Ugly Love took me by surprise. I thought this was another Fifty Shades inspired book after watching the movie teaser off Youtube. I read some comments and I noticed that there’s quite a bunch of people complaining that the teaser’s quite different to the book. But it’s not the movie teaser that really piqued my interest, but the actor to play the main character *drum rolls, please*, Nick Bateman. I don’t know if you already know but on my previous post, I’ve mentioned my (huge) crush on him. I mean, this is Nick Bateman we’re talking about. How can I resist? So at about one in the morning, with an iced coffee by my side, I started reading Ugly Love and finished it in one sitting.

What I Liked

Class A writing. This book was beautifully written. That’s not something I’m going to question now.

What I Didn’t Like

Self-respect. I can’t see what she really saw in Miles aside from he’s a looker (but I get it, with Nick Bateman on my mind, I definitely get it). His looks screamed sex and consequently, that’s the only thing he can give and the only thing she can get and nothing else. Even though she believed she deserves better, she let herself sell short. Seriously, a bottle of self-respect for Tate won’t hurt. She definitely needed it for she was so obsessed with Miles for the wrong reasons.
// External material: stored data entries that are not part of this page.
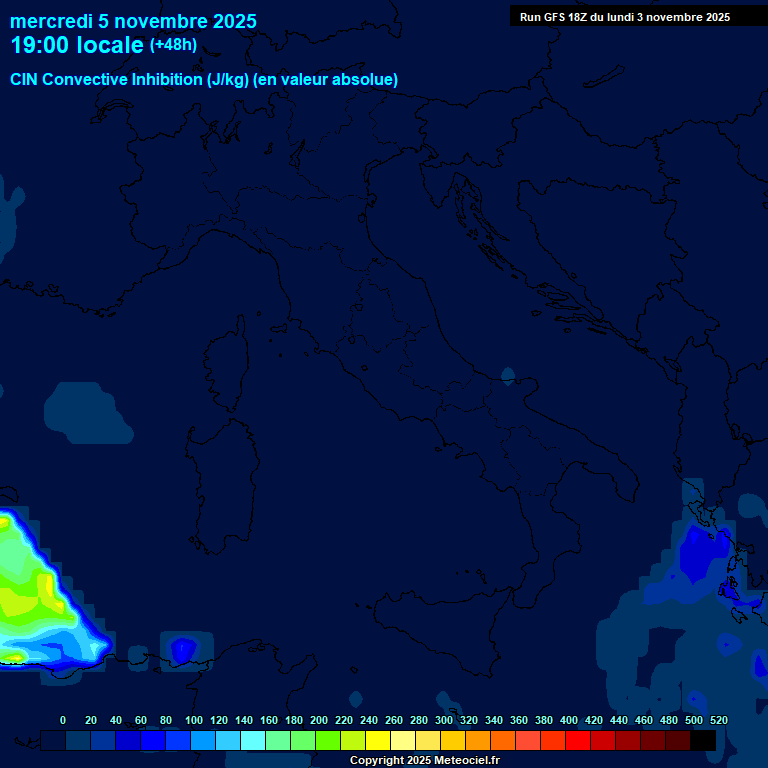Click the Run GFS 18Z info banner
The width and height of the screenshot is (768, 768).
click(x=625, y=17)
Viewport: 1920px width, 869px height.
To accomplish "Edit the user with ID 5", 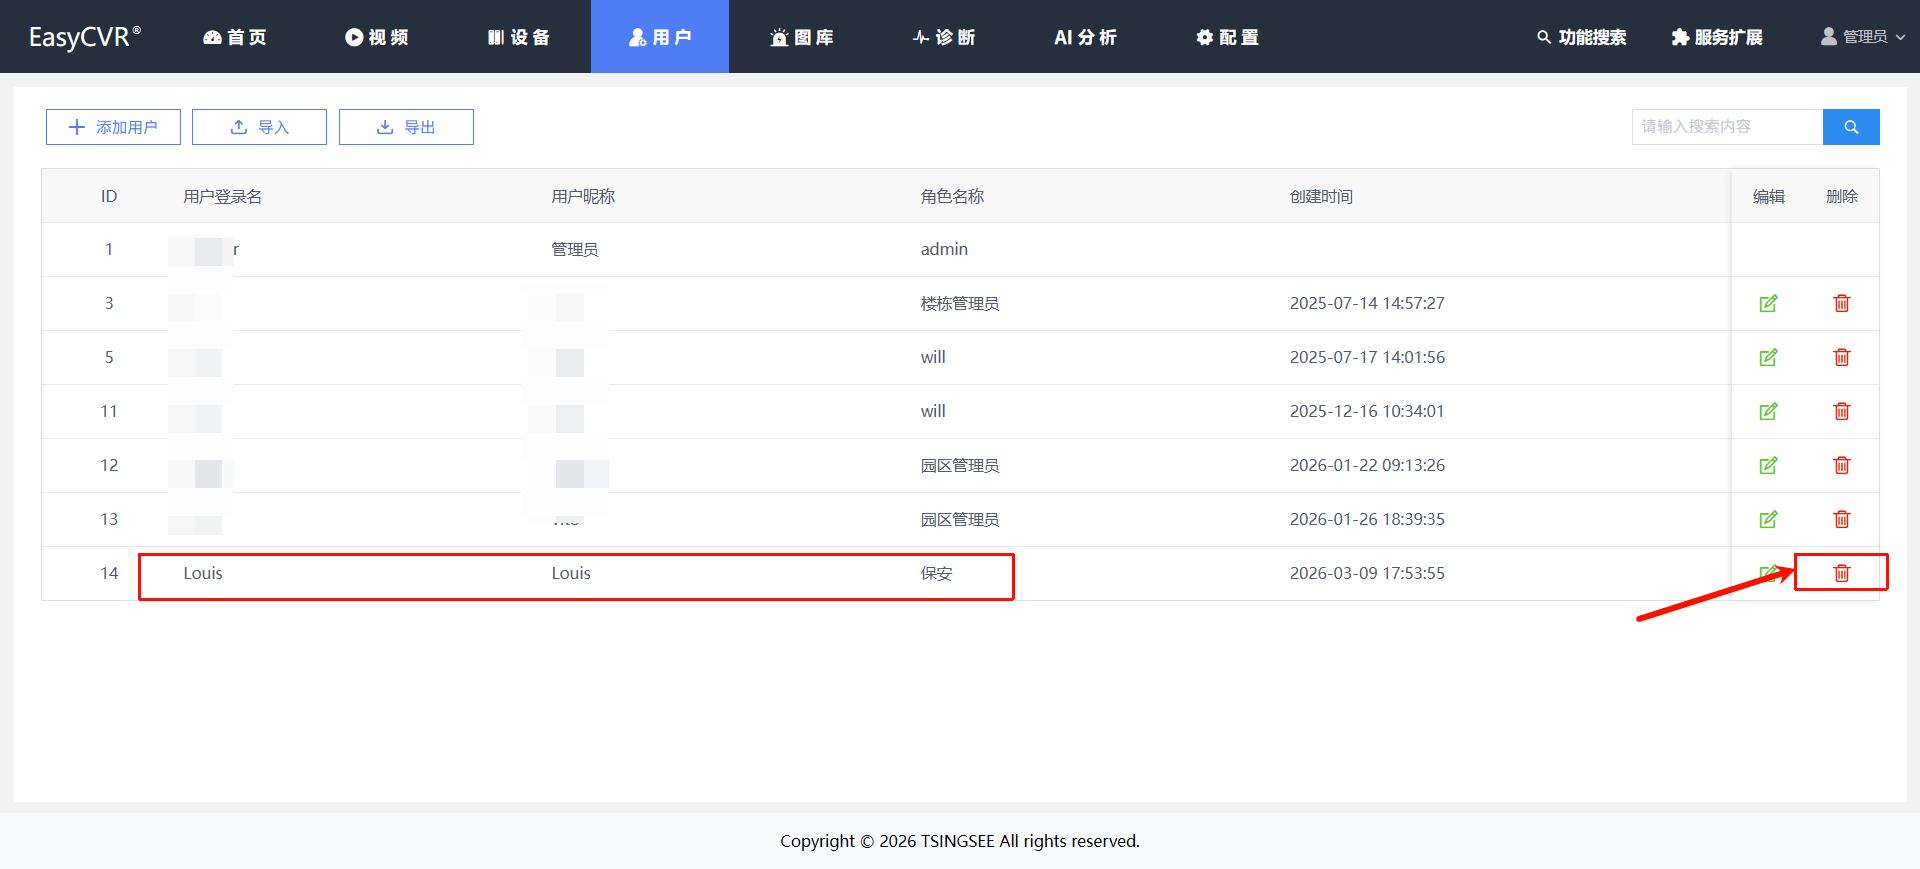I will [1768, 357].
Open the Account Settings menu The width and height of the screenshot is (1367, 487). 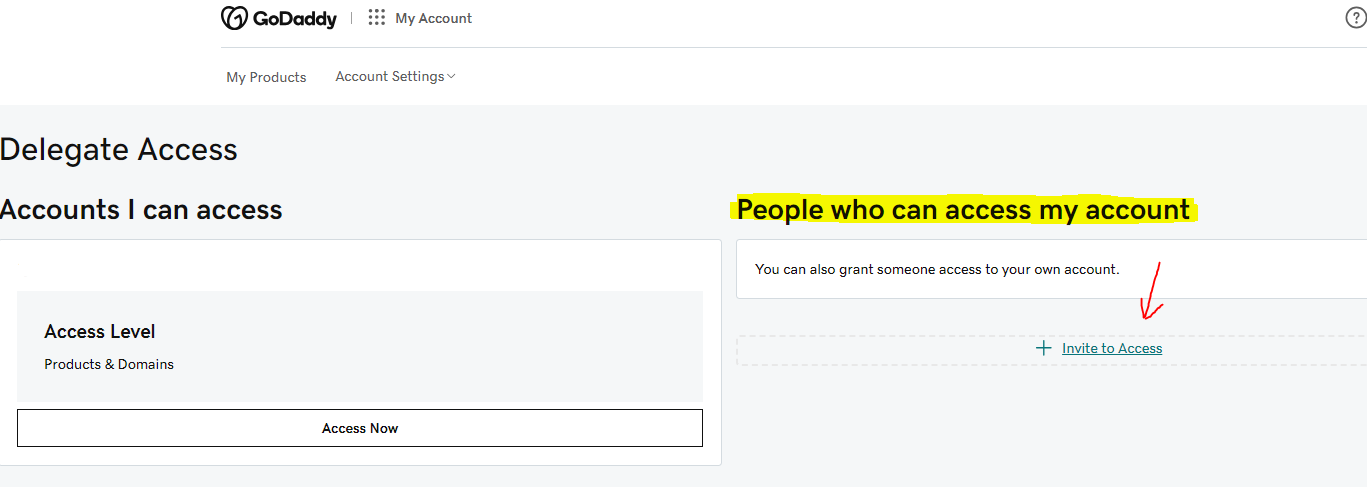[x=390, y=76]
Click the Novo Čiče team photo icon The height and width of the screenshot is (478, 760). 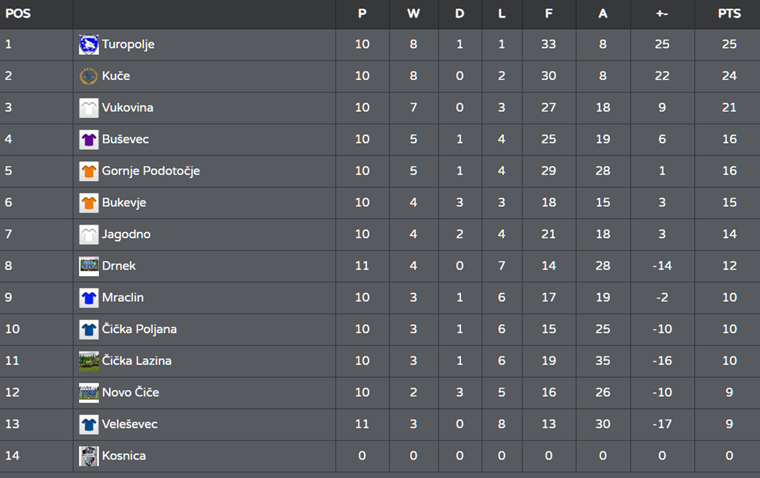point(89,393)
Overly melodramatic. Miles is unmistakenly hot but he’s too unrealistically melodramatic. Yes, what he went through in the past was beyond hurtful but it’s been years, and though he was left broken, there must have been some time where he could’ve started to move on with his life. He should’ve gotten over himself. And I can’t endure with how he was so in love (actually I think he’s just obsessed which looks quite absurd given that he was not a 12-year-old boy when it all happened) with Rachel. Bleh.

Time jump. I’m not into the author’s continuous ‘jumping from past to present’ way of telling the story. I only want my flashbacks on the prologue. I can tolerate one or two within the chapters but more? Nope. That’s just my preference, though.

At first, I didn’t get what was so appealing about this book (even though my friends tried to convince me to read this and every other novel written by Colleen Hoover). I just didn’t get why they were so excited about the upcoming movie. I was apprehensive with Ugly Love, but in all honesty, now I finally get why there’s a book hype going on with this novel.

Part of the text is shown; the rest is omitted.